The Moment the Engine Died, What My Hand Caught
Min-hyuk slid the gear into P. The car shuddered to rest. With the engine off, even the whisper of the air-conditioner vanished.
She sat in the passenger seat. Song Ji-su, the new colleague he’d introduced a month ago. Her lemon blouse dipped low enough to reveal the hollow between her breasts.
“Should I get out here?”
“Yes… wait, just a moment.”
Min-hyuk’s hand trembled above the steering wheel. A passing streetlamp grazed the back of that hand. His fingertips pressed into the leather. Ji-su’s breathing quickened. She lifted her bag to her lap and turned; one button of her blouse had come undone.
For 7 minutes 30 seconds nothing was said. Only two breaths filled the car.
Lemon and Lactic Acid, and the Nape of Min-hyuk’s Neck
I crouched fifteen meters away behind a ginkgo tree. 11:46 p.m. The children were asleep.

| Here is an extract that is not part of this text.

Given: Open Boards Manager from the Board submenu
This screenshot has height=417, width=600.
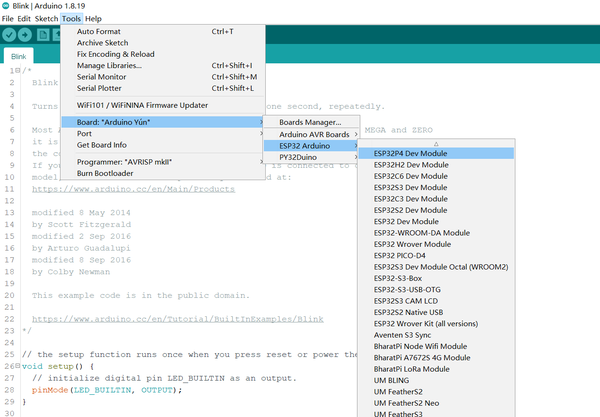Looking at the screenshot, I should pyautogui.click(x=309, y=122).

Min-hyuk had texted: Taking Ji-su home.
I slipped on my shoes and followed.
Inside the car Ji-su bowed her head. Min-hyuk’s neck inclined toward her. I knew that scent—peppermint lotion after a shower—but that night he carried something else: lemon mingled with lactic acid, the smell of skin meeting sweat. It was not mine.
“Thank you,” Ji-su said.
Her hand found the door handle; the door did not open. Three seconds, five. Min-hyuk’s fingers brushed the back of her hand.
“Ah… sorry.”
Yoon-hee and Jae-hoon on the 11th-Floor Corridor
June 2023. Yoon-hee stood outside her apartment on the 11th floor. A text from her husband: Bringing drunk colleague Se-jin home. She asked nothing, simply waited by the elevator.
11:52 p.m. The doors opened; Jae-hoon stepped out alone.
“Hey, why are you here?”
“Just… the night air felt nice.”
Chanel Coco Mademoiselle drifted from his throat—a perfume Yoon-hee never wore. He avoided her gaze; her eyes fixed instead on the red-lipped woman in the elevator poster, who seemed to mock her.
From that night Yoon-hee grew quieter. After the children slept she sat on the living-room sofa and stared into vacancy. Jae-hoon felt she had changed, yet all she had done was begin to look more deeply.
Se-jin’s Dash Cam, and Min-su’s Silence
Summer 2021. Se-jin opened the dash cam in her husband Min-su’s car—something she had never done. On the screen: Min-su and a woman, his team-leader’s wife’s close friend, who had changed jobs two years earlier.
4 minutes 21 seconds. The woman spoke:
“Back then… thank you.”
6 minutes 15 seconds. She got out. Min-su remained for a long while, engine still running.
That night Se-jin smelled Min-su’s neck. Nothing. The absence of scent was more frightening—proof that nothing had happened.
How the Air Inside a Car Grows Hot
Silence is not the absence of sound but the trembling of air. Between two people in a car the atmosphere reawakens the long-forgotten thrill we married folk misplace.
Nothing is said, yet much is exchanged: if only, perhaps, maybe.
Marriage is an endless conversation, but it is a conversation of stories already known—tuition fees, mother-in-law’s birthday, the shopping list. Inside a car with a stranger, everything is different. Because we know nothing, every possibility breathes.
What does she think of my husband? How does he appear to her? In that brief moment I see my husband with unfamiliar eyes. We replay those 7 minutes 30 seconds endlessly, and they grow larger, deeper, more desirous than anything that really happened.
The Dawn Min-hyuk Returns, and Trembling Fingertips
12:18 a.m. Min-hyuk came in. I sat on the living-room sofa. He must have said something—you worked hard, did the kids sleep, why are you still up—but I answered nothing.
He showered. A drop of water fell from his hair onto my arm—cold. The moment it soaked in, my fingertips quivered. His breathing touched my ear; warm air grazed my cheek. In bed we lay thirty centimeters apart, yet the air between us burned.
Min-hyuk’s hand moved toward mine. Once, the tips of our fingers brushed and fell away. In that single tremor the 7 minutes 30 seconds inside the car revived.
3:12 a.m., Still-Cold Fingertips
Min-hyuk is asleep. I watch his back, then rise. I go to the kitchen for water, return to the bedroom, pick up my phone. Google Maps: his car is still at the rear road by the park, 11:46 p.m.—that spot.
My fingertips are still cold, yet beneath the chill my blood runs hot. What expression did Min-hyuk wear during those 7 minutes 30 seconds? What look was in Ji-su’s eyes? I summon their silence. Within it I undress Min-hyuk, Ji-su, and myself.
At this moment the air inside the car is still alive—on Min-hyuk’s fingertips, in Ji-su’s breath, and on mine. The 7 minutes 30 seconds have not ended. The time keeps sinking deeper, burning hotter, consuming us.